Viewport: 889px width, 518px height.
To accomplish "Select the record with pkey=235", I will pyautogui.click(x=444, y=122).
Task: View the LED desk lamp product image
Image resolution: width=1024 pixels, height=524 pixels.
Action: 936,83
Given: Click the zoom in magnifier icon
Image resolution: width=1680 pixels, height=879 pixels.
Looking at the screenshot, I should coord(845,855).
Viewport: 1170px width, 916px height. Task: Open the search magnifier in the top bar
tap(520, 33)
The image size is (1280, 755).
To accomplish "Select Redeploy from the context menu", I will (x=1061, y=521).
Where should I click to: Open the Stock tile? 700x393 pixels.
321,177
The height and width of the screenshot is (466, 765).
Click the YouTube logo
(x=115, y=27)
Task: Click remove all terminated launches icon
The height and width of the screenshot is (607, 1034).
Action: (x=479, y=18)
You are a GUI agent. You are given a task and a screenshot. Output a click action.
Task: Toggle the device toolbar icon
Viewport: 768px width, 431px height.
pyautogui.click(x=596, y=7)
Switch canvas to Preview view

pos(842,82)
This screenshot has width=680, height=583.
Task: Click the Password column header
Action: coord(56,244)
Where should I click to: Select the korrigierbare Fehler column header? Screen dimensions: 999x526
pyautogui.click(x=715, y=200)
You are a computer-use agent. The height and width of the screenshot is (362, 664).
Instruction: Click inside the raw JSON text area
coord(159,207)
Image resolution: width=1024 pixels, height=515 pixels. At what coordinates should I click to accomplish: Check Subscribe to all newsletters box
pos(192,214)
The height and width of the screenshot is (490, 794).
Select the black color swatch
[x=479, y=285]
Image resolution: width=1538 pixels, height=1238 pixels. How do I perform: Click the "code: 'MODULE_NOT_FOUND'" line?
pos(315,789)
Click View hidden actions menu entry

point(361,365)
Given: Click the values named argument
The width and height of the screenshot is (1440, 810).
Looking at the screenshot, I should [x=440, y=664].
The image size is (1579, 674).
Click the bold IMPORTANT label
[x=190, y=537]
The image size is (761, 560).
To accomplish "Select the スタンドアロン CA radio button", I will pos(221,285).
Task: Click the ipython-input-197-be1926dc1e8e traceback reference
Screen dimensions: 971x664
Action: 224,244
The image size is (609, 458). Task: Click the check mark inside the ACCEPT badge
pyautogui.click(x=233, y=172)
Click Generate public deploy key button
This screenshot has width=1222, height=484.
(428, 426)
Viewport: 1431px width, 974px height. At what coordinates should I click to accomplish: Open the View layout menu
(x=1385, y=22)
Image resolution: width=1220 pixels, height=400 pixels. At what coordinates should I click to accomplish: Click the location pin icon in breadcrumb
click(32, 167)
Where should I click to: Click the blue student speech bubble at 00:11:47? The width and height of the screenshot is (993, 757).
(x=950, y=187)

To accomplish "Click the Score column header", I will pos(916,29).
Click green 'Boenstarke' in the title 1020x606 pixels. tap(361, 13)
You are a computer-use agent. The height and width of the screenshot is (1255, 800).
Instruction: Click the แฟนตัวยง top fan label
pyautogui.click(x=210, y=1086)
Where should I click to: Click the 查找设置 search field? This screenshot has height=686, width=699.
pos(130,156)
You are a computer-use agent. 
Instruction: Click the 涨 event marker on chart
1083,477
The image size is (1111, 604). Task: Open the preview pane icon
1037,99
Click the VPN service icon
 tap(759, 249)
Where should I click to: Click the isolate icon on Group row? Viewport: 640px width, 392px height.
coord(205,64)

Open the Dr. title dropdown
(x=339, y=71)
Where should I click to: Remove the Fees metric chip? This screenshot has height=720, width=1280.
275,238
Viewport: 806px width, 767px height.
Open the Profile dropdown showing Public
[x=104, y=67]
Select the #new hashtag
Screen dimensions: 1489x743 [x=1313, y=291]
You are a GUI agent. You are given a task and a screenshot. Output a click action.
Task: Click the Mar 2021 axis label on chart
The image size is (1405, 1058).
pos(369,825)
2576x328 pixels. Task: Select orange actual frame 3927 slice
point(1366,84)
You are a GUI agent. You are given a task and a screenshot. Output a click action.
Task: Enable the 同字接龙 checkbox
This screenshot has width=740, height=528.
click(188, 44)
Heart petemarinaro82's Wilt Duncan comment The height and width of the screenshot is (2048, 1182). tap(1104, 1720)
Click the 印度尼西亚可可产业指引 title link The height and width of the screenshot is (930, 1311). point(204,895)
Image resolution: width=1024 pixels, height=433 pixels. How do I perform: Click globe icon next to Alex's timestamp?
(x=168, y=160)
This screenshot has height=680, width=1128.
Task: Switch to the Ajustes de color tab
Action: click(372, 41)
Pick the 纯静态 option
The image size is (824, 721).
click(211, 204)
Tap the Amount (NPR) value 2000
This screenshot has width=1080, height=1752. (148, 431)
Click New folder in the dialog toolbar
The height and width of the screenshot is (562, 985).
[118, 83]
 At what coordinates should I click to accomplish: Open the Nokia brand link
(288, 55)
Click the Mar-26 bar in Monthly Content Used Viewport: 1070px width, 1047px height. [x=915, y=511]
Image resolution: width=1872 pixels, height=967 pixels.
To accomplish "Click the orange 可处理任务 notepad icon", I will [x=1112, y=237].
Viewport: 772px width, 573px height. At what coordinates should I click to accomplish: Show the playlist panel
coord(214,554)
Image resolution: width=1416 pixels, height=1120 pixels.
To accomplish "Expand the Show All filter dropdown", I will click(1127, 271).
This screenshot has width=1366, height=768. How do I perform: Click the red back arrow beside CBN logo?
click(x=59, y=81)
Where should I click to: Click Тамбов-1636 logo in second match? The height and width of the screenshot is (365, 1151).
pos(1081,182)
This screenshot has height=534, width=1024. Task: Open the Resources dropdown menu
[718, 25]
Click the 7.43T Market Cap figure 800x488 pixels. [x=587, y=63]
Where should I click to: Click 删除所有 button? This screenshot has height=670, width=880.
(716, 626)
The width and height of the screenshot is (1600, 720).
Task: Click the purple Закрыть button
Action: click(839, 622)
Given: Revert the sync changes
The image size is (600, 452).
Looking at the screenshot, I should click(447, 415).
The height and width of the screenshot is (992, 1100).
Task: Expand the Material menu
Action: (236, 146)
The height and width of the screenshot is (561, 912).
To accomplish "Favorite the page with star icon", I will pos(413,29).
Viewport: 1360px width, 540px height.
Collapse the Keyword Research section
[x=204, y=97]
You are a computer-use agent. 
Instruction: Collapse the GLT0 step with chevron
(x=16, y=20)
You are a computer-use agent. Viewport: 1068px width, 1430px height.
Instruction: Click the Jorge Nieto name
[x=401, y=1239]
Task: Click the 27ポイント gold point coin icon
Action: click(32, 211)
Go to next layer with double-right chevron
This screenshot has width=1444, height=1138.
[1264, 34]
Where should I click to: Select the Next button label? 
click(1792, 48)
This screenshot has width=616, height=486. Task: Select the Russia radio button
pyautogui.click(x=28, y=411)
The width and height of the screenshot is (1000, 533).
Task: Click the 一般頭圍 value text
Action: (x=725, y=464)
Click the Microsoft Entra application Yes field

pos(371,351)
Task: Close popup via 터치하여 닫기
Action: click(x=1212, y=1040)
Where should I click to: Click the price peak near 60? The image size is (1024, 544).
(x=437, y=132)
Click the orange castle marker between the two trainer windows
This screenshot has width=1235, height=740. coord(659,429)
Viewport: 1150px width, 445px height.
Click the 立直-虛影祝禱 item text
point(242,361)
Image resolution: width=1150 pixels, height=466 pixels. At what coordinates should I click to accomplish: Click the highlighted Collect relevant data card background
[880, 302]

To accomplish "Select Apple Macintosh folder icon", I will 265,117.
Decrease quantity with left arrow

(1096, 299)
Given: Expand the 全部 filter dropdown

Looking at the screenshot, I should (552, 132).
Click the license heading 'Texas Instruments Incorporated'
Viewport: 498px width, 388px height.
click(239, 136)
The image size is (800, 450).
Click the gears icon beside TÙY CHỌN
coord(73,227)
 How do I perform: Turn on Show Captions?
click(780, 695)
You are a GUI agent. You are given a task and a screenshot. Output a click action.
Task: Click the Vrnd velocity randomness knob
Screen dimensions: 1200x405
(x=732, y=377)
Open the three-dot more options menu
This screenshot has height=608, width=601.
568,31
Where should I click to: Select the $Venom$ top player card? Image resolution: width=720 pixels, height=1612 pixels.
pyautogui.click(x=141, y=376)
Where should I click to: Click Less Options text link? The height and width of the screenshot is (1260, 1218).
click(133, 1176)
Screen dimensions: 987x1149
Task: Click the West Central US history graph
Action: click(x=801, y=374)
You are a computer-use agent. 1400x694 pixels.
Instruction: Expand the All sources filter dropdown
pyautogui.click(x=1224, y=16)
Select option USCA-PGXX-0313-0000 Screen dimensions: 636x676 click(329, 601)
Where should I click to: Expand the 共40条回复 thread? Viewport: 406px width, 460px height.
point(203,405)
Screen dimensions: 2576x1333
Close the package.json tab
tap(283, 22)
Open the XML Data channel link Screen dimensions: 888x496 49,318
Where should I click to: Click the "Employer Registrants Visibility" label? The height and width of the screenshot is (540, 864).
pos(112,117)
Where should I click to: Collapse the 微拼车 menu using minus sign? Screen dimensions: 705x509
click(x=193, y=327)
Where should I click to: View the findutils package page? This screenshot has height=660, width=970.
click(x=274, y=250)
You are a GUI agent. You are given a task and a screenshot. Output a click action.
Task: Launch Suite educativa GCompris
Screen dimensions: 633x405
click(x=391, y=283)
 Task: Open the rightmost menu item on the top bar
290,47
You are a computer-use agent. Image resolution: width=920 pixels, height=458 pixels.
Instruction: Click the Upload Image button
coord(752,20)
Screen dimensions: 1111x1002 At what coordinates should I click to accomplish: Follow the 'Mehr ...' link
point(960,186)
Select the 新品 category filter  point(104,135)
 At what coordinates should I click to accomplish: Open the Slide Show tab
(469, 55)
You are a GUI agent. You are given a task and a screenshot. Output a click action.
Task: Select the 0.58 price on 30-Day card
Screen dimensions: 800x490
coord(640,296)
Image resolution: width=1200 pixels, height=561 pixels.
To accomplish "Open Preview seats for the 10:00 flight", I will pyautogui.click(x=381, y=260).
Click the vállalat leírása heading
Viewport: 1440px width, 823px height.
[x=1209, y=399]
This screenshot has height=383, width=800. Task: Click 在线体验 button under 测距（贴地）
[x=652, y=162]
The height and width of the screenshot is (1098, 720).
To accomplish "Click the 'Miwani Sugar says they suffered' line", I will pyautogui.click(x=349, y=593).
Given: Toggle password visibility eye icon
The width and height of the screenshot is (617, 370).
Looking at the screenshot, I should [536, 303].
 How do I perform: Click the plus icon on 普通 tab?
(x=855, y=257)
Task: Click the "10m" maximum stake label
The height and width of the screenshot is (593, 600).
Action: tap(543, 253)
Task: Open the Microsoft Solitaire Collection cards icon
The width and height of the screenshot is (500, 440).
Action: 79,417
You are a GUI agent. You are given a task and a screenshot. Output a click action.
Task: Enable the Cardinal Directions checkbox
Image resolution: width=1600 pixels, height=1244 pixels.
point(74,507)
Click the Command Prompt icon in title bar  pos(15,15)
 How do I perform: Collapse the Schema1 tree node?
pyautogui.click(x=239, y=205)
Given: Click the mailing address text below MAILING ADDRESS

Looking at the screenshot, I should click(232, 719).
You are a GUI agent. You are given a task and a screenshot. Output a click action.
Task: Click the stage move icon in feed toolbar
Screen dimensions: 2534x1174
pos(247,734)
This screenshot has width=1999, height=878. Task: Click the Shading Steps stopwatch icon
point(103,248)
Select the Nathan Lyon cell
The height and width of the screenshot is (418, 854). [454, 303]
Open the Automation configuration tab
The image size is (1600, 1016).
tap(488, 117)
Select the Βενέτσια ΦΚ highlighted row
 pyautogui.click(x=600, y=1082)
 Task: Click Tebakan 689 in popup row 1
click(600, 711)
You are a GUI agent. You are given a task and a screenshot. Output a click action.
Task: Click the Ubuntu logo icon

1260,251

### Activity:
Leave out every line ahead of the one containing "Select the Nathan Lyon cell" and print the rest of the listing exactly.

### Reply:
Select the Nathan Lyon cell
The height and width of the screenshot is (418, 854). [454, 303]
Open the Automation configuration tab
The image size is (1600, 1016).
tap(488, 117)
Select the Βενέτσια ΦΚ highlighted row
 pyautogui.click(x=600, y=1082)
 Task: Click Tebakan 689 in popup row 1
click(600, 711)
You are a GUI agent. You are given a task and a screenshot. Output a click action.
Task: Click the Ubuntu logo icon

1260,251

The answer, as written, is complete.